During the recent Easter break, Ofqual published an interesting consultation about the awarding of examination grades. In brief, the proposal seems to be that we should return to the old model of norm-referenced grading rather than continuing with our current criteria-referenced system.
For any readers who are too young to have experienced norm-referencing or old enough to have wiped it from memory, may I remind you of the essential difference between these systems.
Norm-referencing involved allocating a fixed proportion of grades in advance, following a statistical bell-curve, for example with a pre-determined five per cent or so achieving the highest and lowest grades and a normal distribution between them.
When grade boundaries were set each year at O level, CSE, GCSE or A level, reference was made to these statistics. The possibility that national cohorts could differ significantly in their ability from year-to-year was not entertained.

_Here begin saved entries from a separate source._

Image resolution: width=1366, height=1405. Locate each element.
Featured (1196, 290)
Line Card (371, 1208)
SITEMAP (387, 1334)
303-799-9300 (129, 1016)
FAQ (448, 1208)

This system was then replaced with criterion-referencing, which we now all use. The criteria for gaining particular marks for a question or group of questions were published and anyone who fulfilled those criteria could achieve full marks – theoretically, 100 per cent of entries could achieve an A*.

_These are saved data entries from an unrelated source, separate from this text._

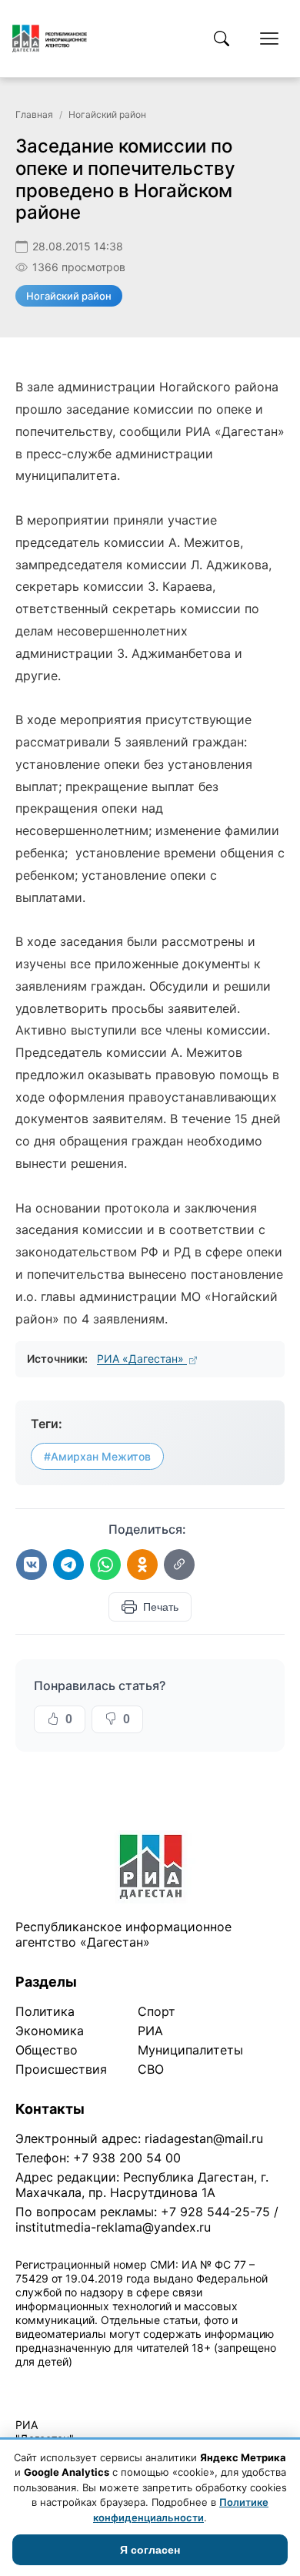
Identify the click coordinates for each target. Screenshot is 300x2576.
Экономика (49, 2030)
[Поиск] (221, 38)
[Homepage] (49, 38)
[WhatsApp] (105, 1564)
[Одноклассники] (142, 1564)
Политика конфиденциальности (86, 2381)
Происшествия (61, 2069)
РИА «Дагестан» (142, 1358)
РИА (150, 2030)
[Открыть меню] (269, 38)
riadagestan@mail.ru (204, 2138)
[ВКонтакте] (31, 1564)
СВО (151, 2069)
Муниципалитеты (190, 2050)
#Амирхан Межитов (97, 1456)
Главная (34, 114)
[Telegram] (68, 1564)
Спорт (156, 2011)
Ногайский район (107, 114)
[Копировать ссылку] (179, 1564)
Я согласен (150, 2550)
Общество (46, 2050)
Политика (45, 2011)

As teachers, we are inevitably under pressure, both from ourselves and from others, to ensure that our students achieve the best possible results. Once examination criteria were fixed and published, we made it our business to prepare our candidates as rigorously as possible to meet those criteria. Consequently the proportion of candidates gaining higher grades increased year-on-year – that is, until last year when examination questions were deliberately made more difficult, at government behest.
The fact that examinations also became modularised and that unlimited opportunities were provided for re-sits unsurprisingly added to the so-called “grade inflation”.

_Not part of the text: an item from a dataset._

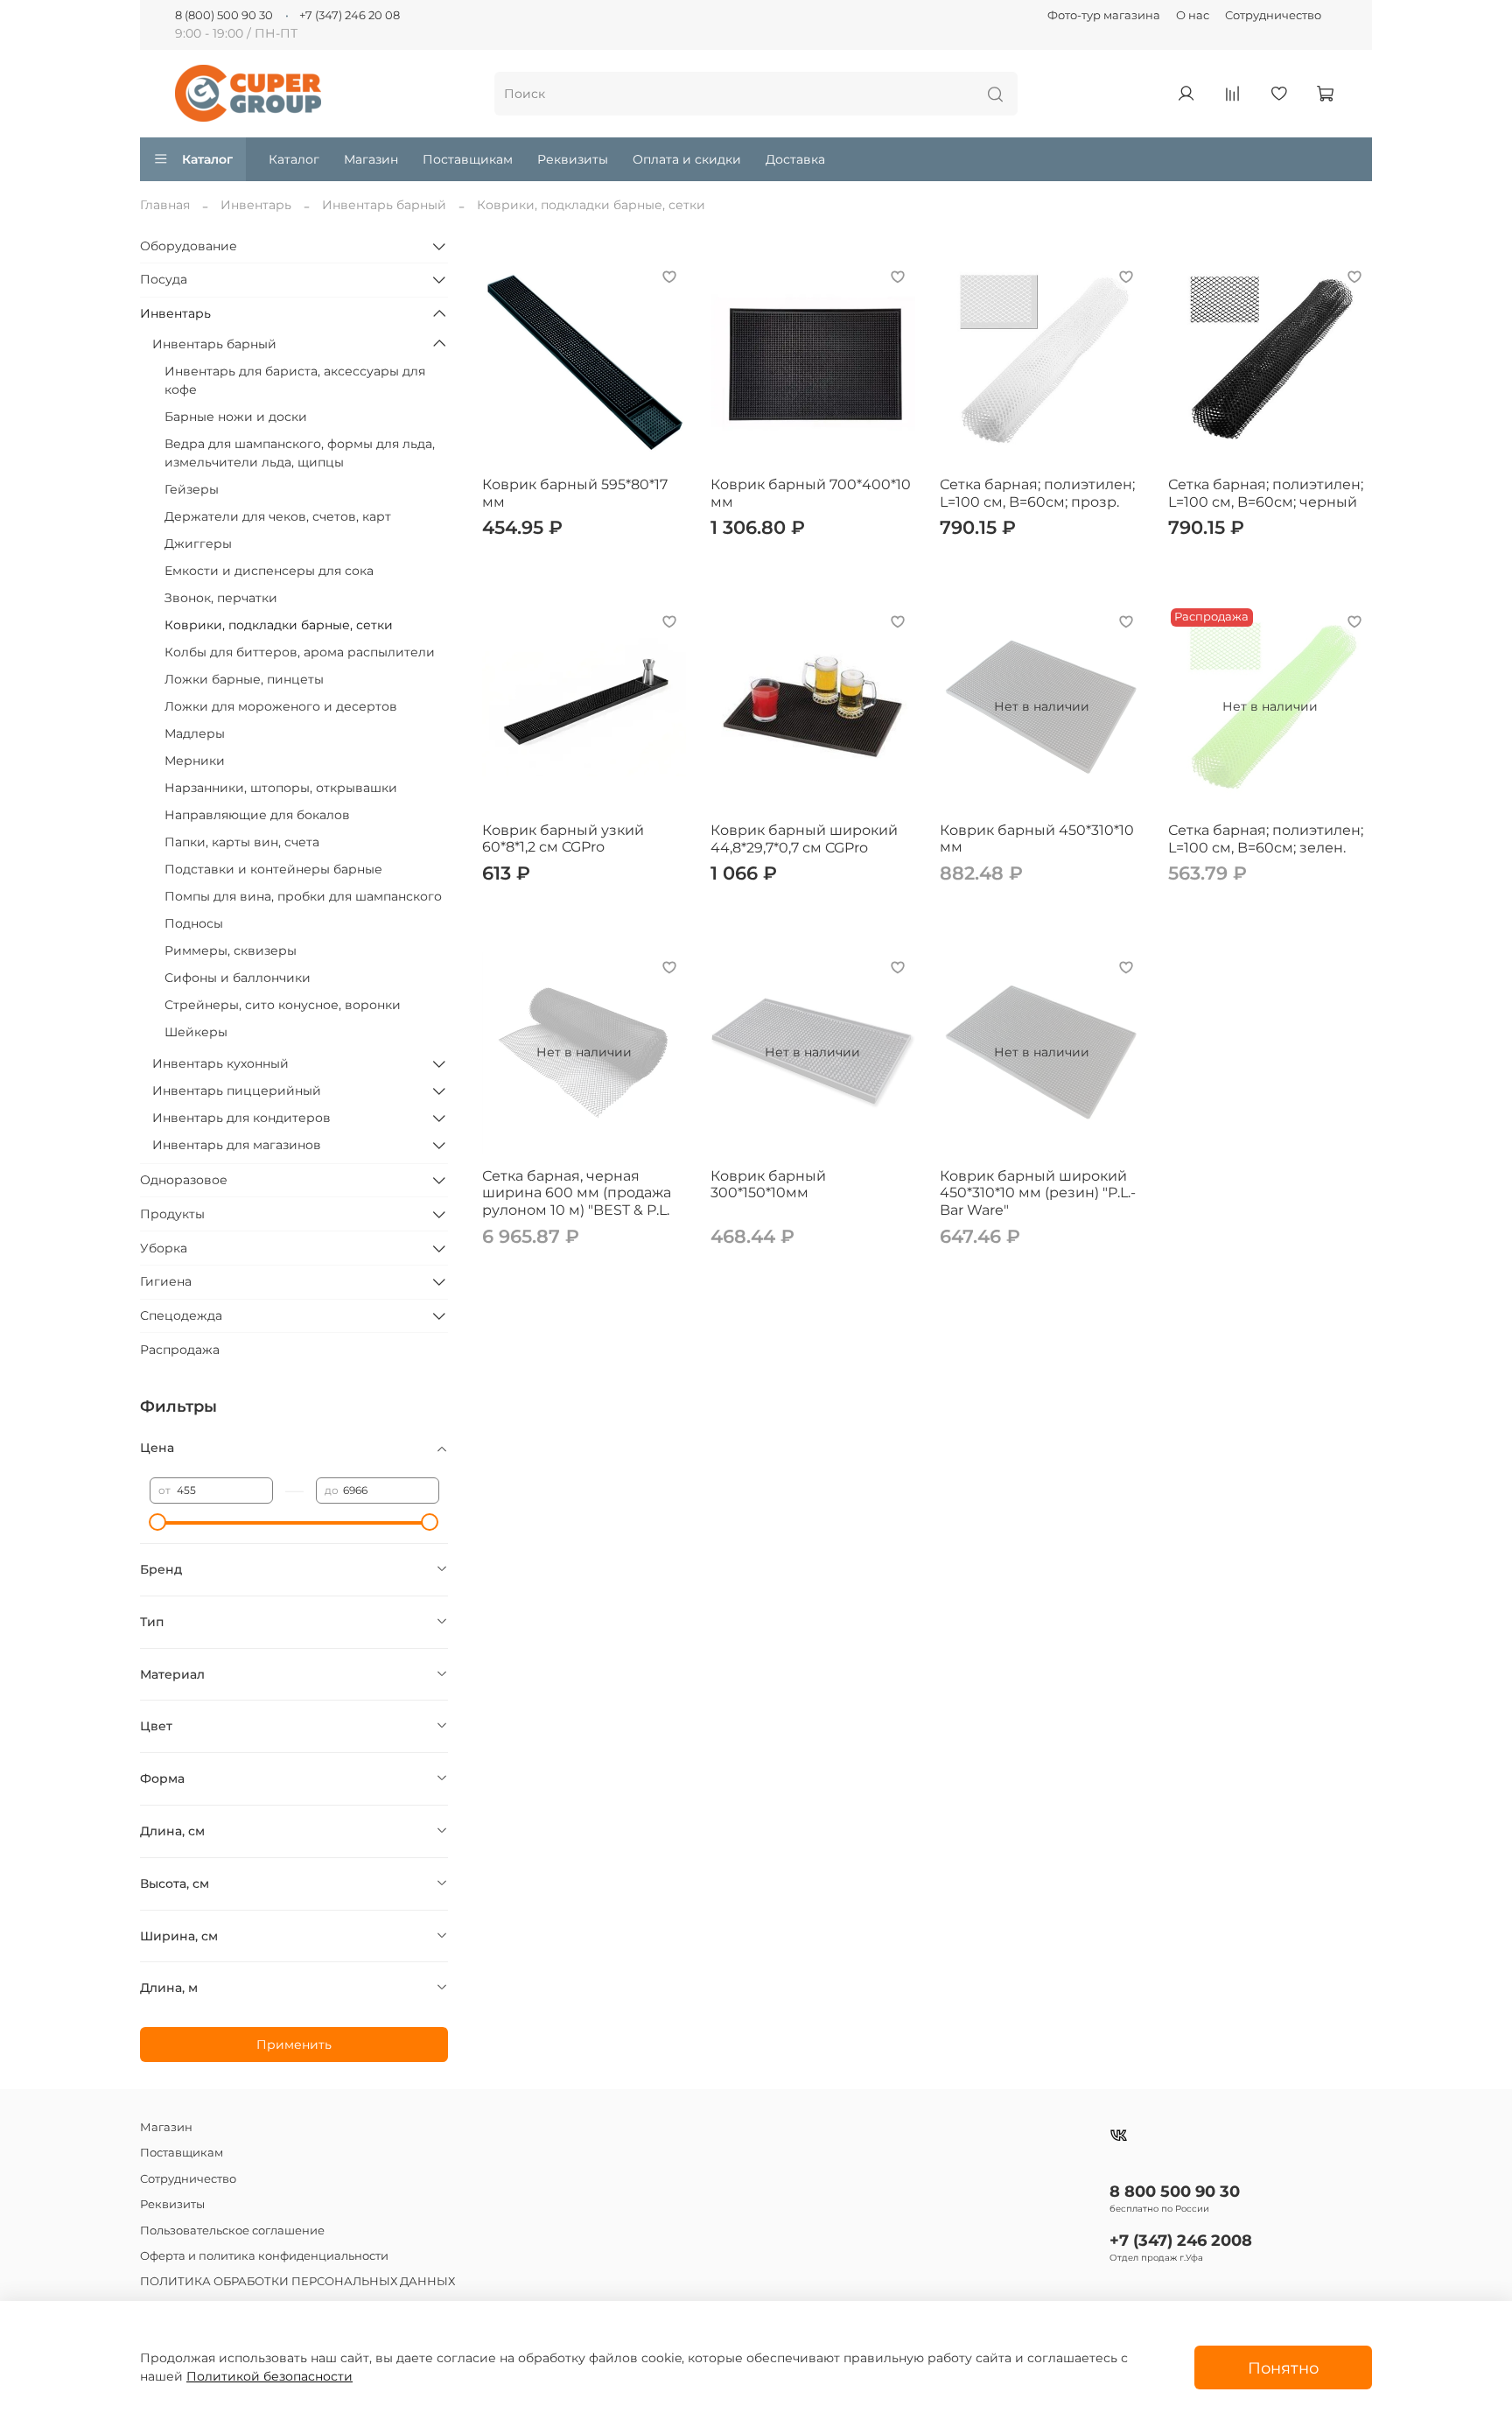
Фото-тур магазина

Times are changing. Re-sits and modularisation are now being phased out. We have been warned to expect a significant decrease in examination grades this summer. If norm-referencing is also re-introduced, then results will change still further. This will have effects on many other things – university offers will have to be reduced if places are to be filled. Employers will be even more confused about what quality they might expect from candidates.
Already, as an employer, I find myself looking closely at the dates of candidates’ qualifications – is an A grade at A level from 2010 better than a B grade from 1999? Who knows?
Much fuss is being made about the change to numerical grades at GCSE – I am old enough to have a set of O level grades on the 1 to 9 scale – except that grade 1 was highest and 7, 8 and 9 were different degrees of clear failure, a term that was lost with the advent of GCSE.
Are we now being told that the qualifications which our students have achieved in the past decade or so are actually not really worth as much as they appear to be? How does that make those who hold these qualifications feel? There will be some who have A grades from before the days of A* who may have achieved marks in the high 90 per cent, but others, as we have heard in the case of mathematics GCSE, for example, who have gained A grades with marks in the 50s. There is now no way of discovering which candidates were which.
Will the new system that is now being proposed become discredited in a few years’ time and be reformed? Every other grading system seems to have been so.
Would it not be better to give candidates their actual marks as part of their certificate? We are used now to students’ receiving marks at AS, which are used for selection purposes by some universities. Why not have a final certificate which said mathematics A* or grade 9 (97 per cent)?
Transparency is a much vaunted concept, but examination grading remains confusing for many.
• Marion Gibbs is head of James Allen’s Girls’ School in south London.